Her film books include The Making of The Wizard of Oz (1977), a detailed study of the classic 1939 film The Wizard of Oz, and Round Up the Usual Suspects: The Making of Casablanca: Bogart, Bergman, and World War II (1992).

Early life and education
Born in 1929, Harmetz began life as Aljean Meltsir Levin and grew up in Southern California, near the Metro-Goldwyn-Mayer studios, where her mother worked in the wardrobe department.
She is a graduate of Beverly Hills High School and a Phi Beta Kappa graduate of Stanford University, summa cum laude. While at Stanford, she was a reporter for The Stanford Daily.

The Making of The Wizard of Oz

In the mid-1970s, Harmetz began writing a book about the production of the 1939 MGM film, The Wizard of Oz. She interviewed over fifty surviving cast and crew members from the film, including Ray Bolger, Jack Haley, producer Mervyn LeRoy, writer Noel Langley, songwriter Yip Harburg, and Wicked Witch actress Margaret Hamilton, who became a personal friend.

The book was published by Knopf in 1977, and has never been out of print. It was re-released in 2013 for the 75th anniversary of the film.

In 1979, Harmetz wrote and narrated a television documentary about the making of The Wizard of Oz for KCET titled, The Wizardry of Oz. The documentary included filmed interviews with Bolger, Haley, LeRoy, and Margaret Hamilton, and was shown three times nationally on PBS. It was nominated for a local Emmy.

Harmetz hosted a tribute to The Wizard of Oz at the Academy of Motion Picture Arts and Sciences in 1982. The event featured a panel of six remaining cast and crew members, moderated by Harmetz.

Off the Face of the Earth
Harmetz’s Off the Face of the Earth is a suspense novel about a boy's abduction and the efforts to free him. It was published by Scribner in 1997 and as a paperbound by Pocket Books in 1998.

The Sunday New York Daily News called the book "a sizzling summertime thriller" and added, "Harmetz spins her tale with taut, wiry prose, and her pages are filled with insight and intrigue. You might have nightmares after reading this book, but you won't regret it."

Publishers Weekly called the book "engrossing," a "tightly controlled, intelligently told, acutely creepy debut thriller." Glamour called it the "best of the beach reads....a terrifying but revealing take on the most universal of horror stories." And The New York Times Book Review said of the book: "well above the classic thriller fare... powerful... psychologically complex... lingers in the mind well after the reader has raced through its pages to the conclusion."

Other work
Harmetz was the Hollywood correspondent of The New York Times from 1978 to 1990.

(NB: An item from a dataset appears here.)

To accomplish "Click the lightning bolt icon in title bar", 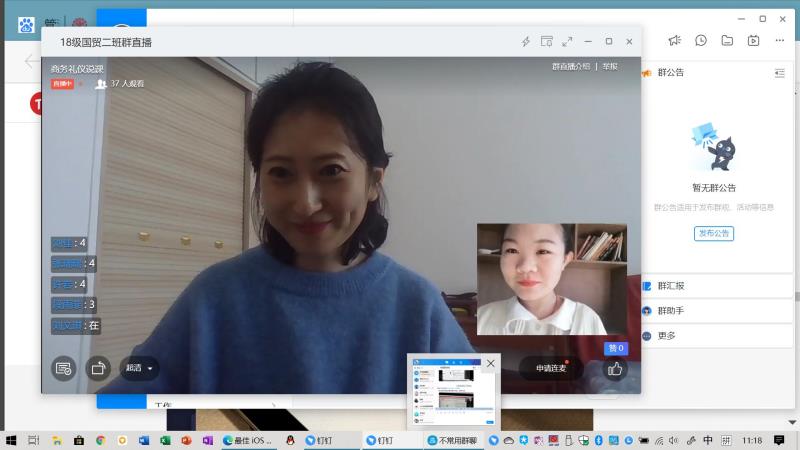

She wrote a teaser trailer for the 1978 film The Wiz and provided the map of the Land of Oz.

She has written for magazines, publishing poetry in The Atlantic and a Best First Story in Ellery Queen's Mystery Magazine. She has contributed articles to Esquire, The New Republic, Cosmopolitan, The New York Times, TV Guide, Architectural Digest, and the Los Angeles Times.

Round Up the Usual Suspects: The Making of "Casablanca" was published by Hyperion in 1992 and has been called “pretty much the definitive sourcebook on Casablanca. In September of that year, a documentary, Casablanca: Round Up the Usual Suspects, based on the book, was screened on Showtime.
 
She has written dozens of celebrity obituaries for The New York Times since retiring in 1990. Her obituaries include: Mickey Rooney, Lena Horne, Shirley Temple, Billy Wilder, Jack Lemmon, Doris Day, Dina Merrill, and Paul Newman, and Tab Hunter.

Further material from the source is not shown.